------ Available data

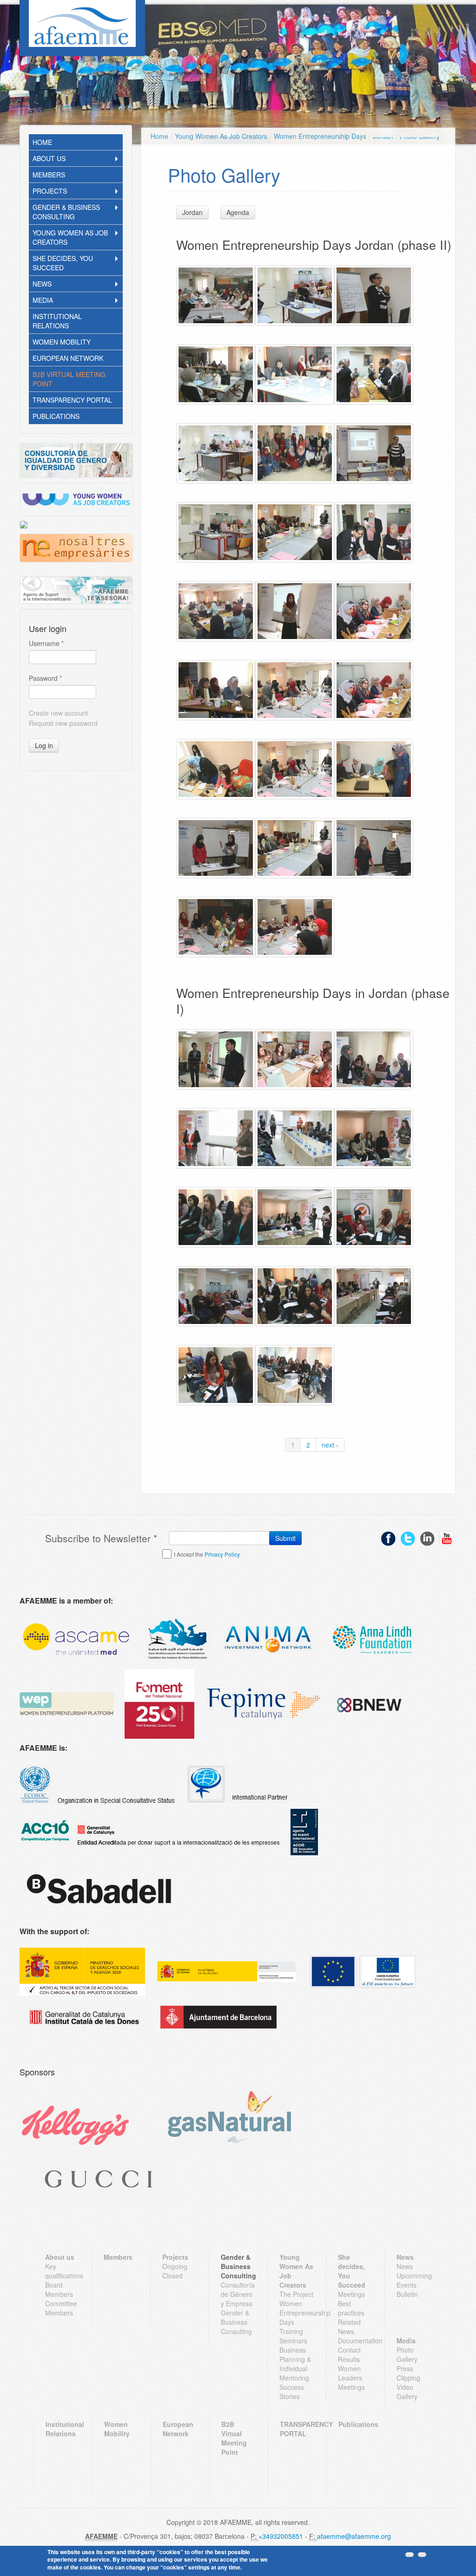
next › (330, 1444)
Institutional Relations (57, 321)
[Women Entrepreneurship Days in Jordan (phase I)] (215, 1059)
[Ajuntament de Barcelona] (218, 2017)
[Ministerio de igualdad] (226, 1971)
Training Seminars (293, 2336)
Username (46, 643)
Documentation (355, 2340)
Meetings (351, 2294)
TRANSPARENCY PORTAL (72, 399)
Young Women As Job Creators (70, 237)
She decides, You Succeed (63, 263)
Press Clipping (408, 2373)
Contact (349, 2349)
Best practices (351, 2308)
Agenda (237, 212)
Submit (285, 1538)
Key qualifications (62, 2271)
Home (42, 142)
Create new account (58, 712)
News (42, 283)
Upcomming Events (414, 2280)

------------

Goal of the exercise - Only lines containing the string "Women" belong in the answer; find them in the data above and copy them.

Response to this exercise -
[Women Entrepreneurship Days in Jordan (phase I)] (215, 1059)
Young Women As Job Creators (70, 237)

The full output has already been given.